The pair lodged a complaint of inadequate care with the Fraser Health Authority, but an investigation concluded that their allegations were unsubstantiated and minimum care standards as per the Residential Care Regulation had been met.

Under “additional findings,” however, the report states minimum care standards were not met for parts of the regulation dealing with fall prevention.

“There is no evidence in the documentation that there was a falls prevention care plan despite the resident having been identified as a risk for falls,” states the report, obtained by Watson and her brother through a Freedom of Information request.

Minimum care standards under the Residential Care Regulation require patients in long-term care to have: an assessment of their fall risk, a plan to prevent that person from falling and a plan for following up on any falls suffered by a person in care.

Fellburn did not have an assessment or prevention plan on the books for Wilson, according to the investigation, nor was there evidence in her file that the centre followed up on her earlier fall by monitoring her vital signs or checking her neurovital signs, as per Fraser Health guidelines for falls management.

There are a lot of things the care centre could have done to prevent their mother’s fatal fall, according to Watson and her brother – starting with her washroom access.

Ninety-seven-year-old Wilson, who used a walker, shared one room separated by curtains with three other women who all had to leave their room and cross a hallway if they needed to use the washroom.

At night – the time of Wilson’s fall – the room was also dark, with no night-lights, according to Watson.

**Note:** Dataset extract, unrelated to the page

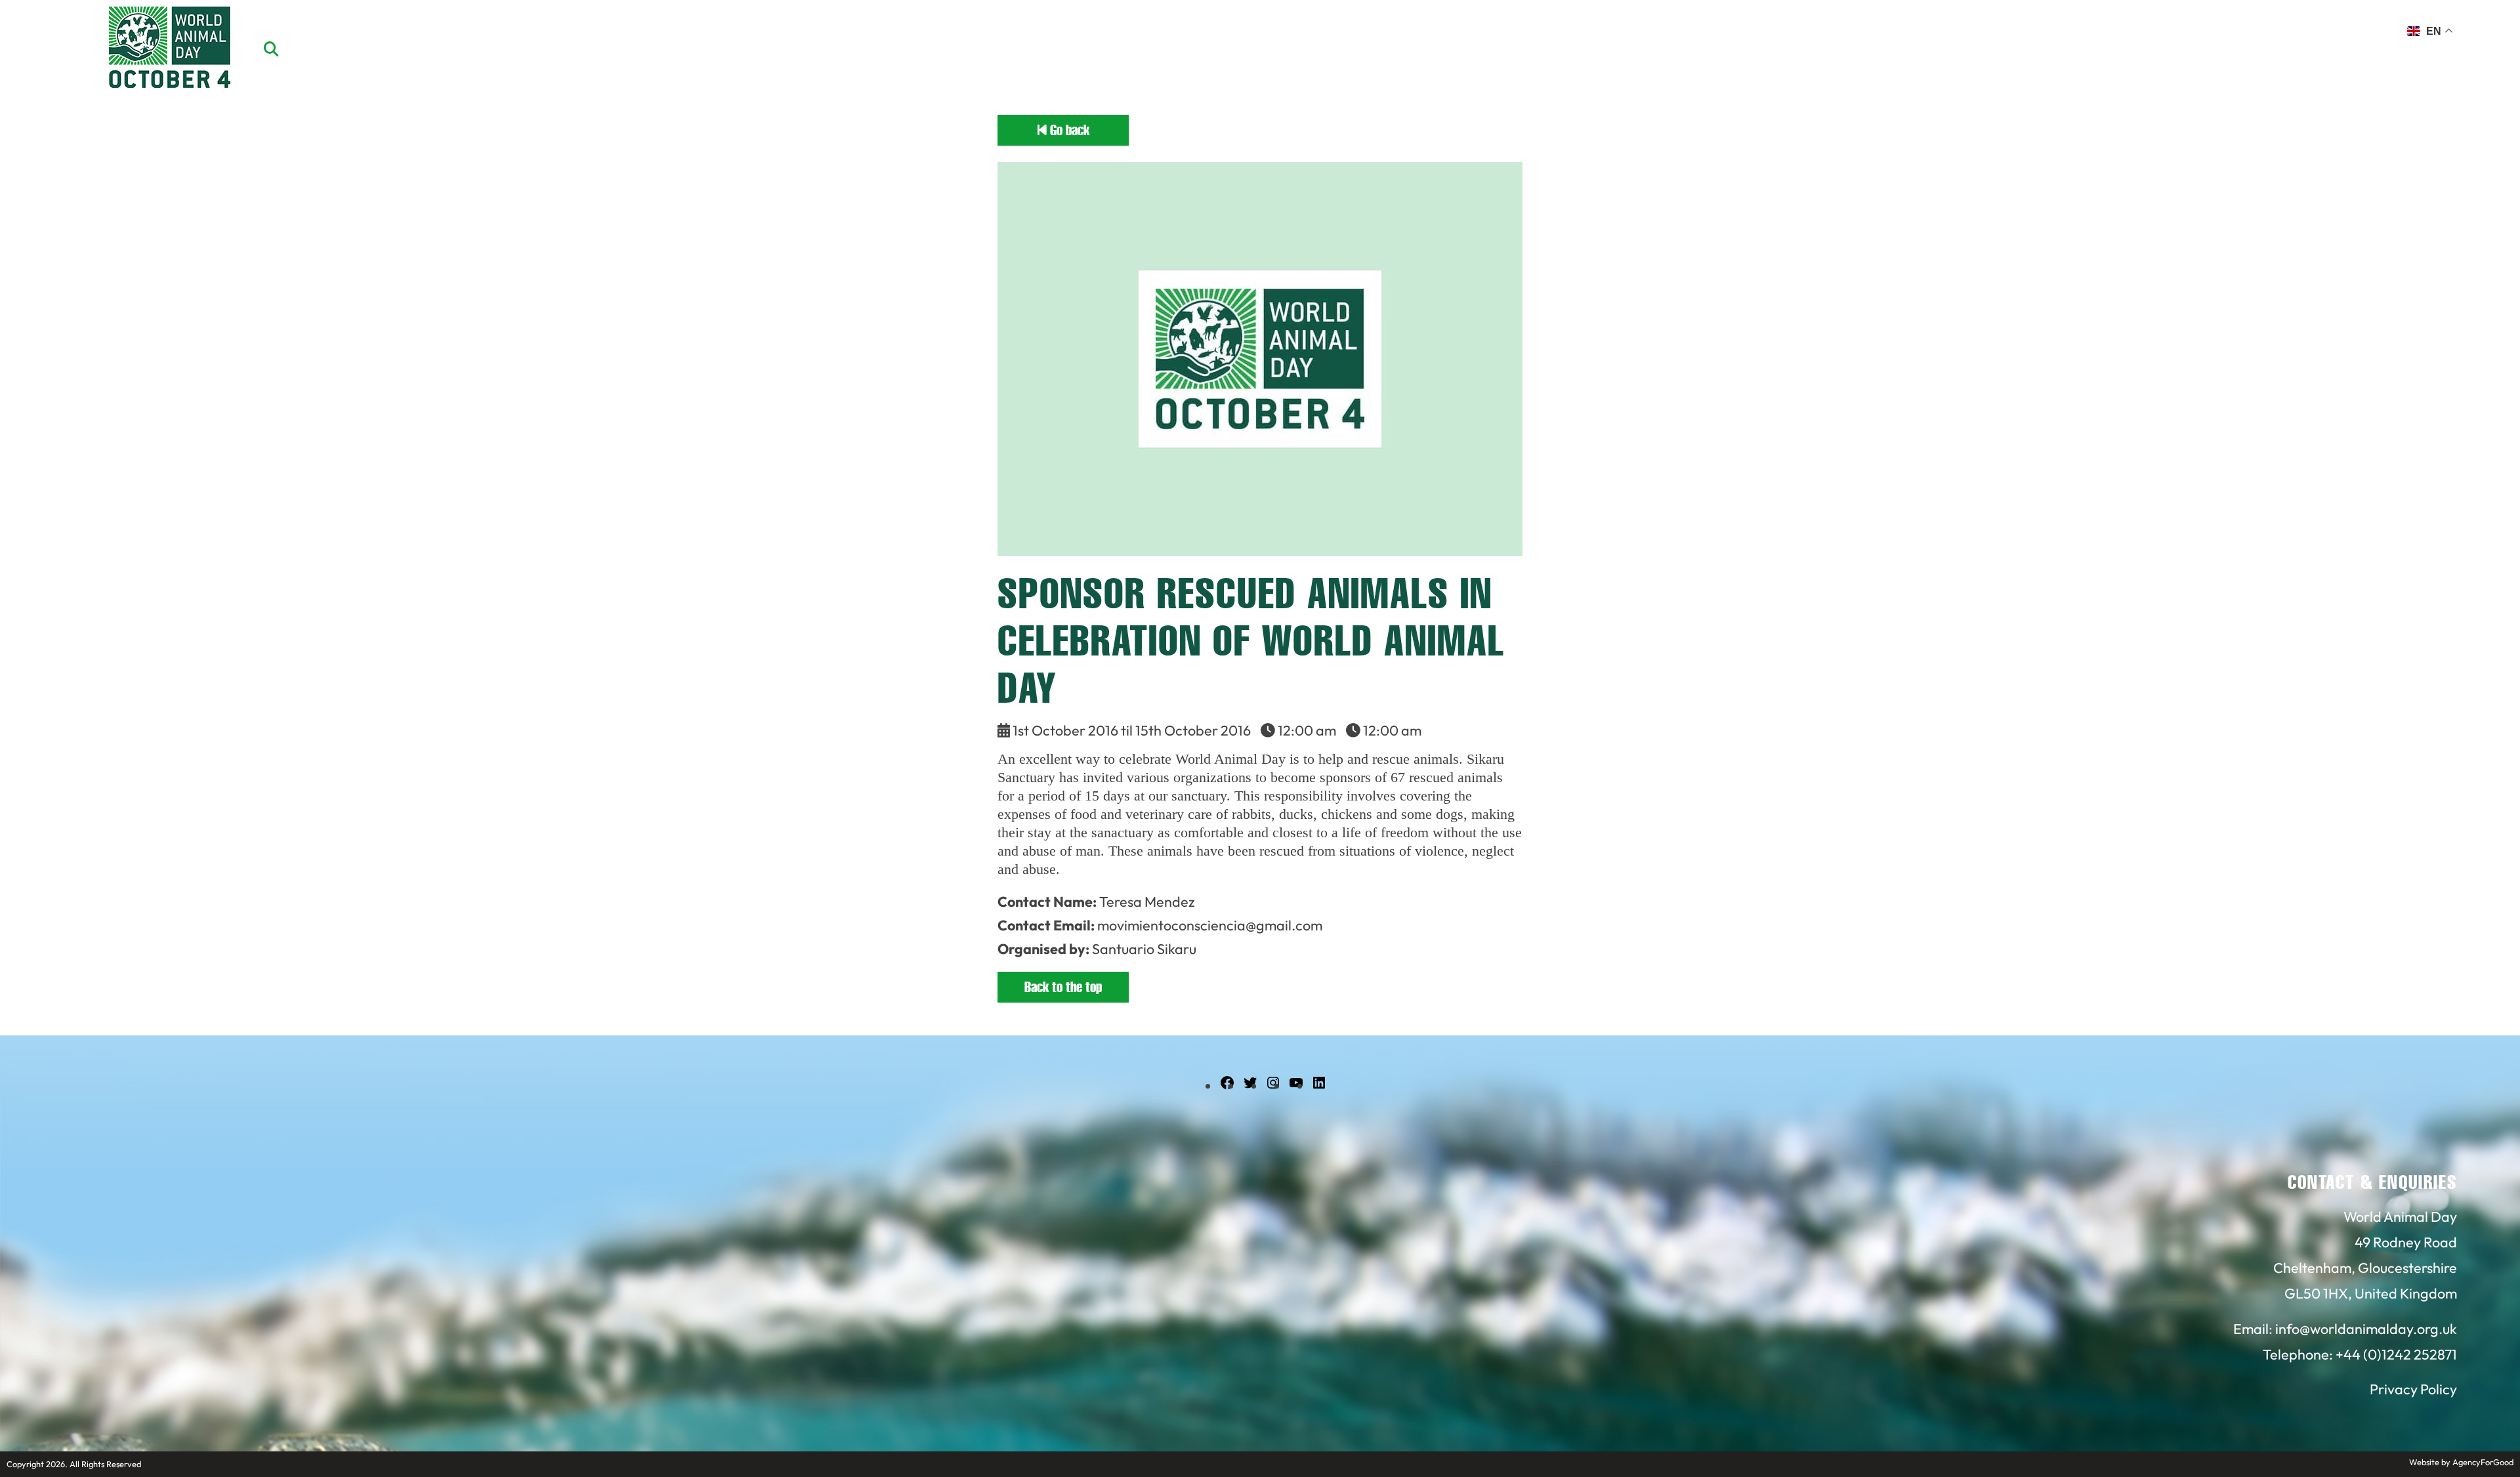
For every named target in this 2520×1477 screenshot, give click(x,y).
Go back (1068, 130)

She and her brother also said the care centre should have put precautions in place after their mother’s first fall, like fall mats, hip protectors and sheet sensors that would have alerted staff when she tried to get out of bed.

But Fraser Health told the NOW the care Wilson received on the night of her fatal fall was appropriate, and the shortcomings documented in the investigation report were essentially a matter of paperwork.

“The death of someone in our care is something we take very seriously,” said Cathy Sleiman, director of residential care and assisted living at Fraser Health. “There was an investigation into this tragedy, and we found the care our resident received following the fall was appropriate; however, the staff did not follow all components of the clinical practice guideline for falls, including properly documenting our resident’s care needs and wishes in her file.”   

Sleiman said Fellburn had provided the health authority with a compliance plan to deal with the shortcomings and has even implemented some improvements suggested by Watson and her brother, including reassessing all clients who are mobile enough to make it to the washroom during the day to see if any need more help making it safely to the washroom at night.

That the care centre had acted on any of their recommendations was news to Watson and her brother, who said they hadn’t heard from the facility after meeting with health officials in July and who had to wait almost two months to see the investigation report after making a Freedom of Information request.

The pair said they decided to speak publicly about their concerns to prevent anyone else from suffering the same fate as their mother – a woman they say was so tenderhearted that she used her flyswatter to shoo flies out the door instead of killing them.

“For her life to end as violently as it did, is not right,” Watson said. “We don’t want any other elderly woman to spend the last 24 hours-plus of her life suffering because something wasn’t done that should have been done.”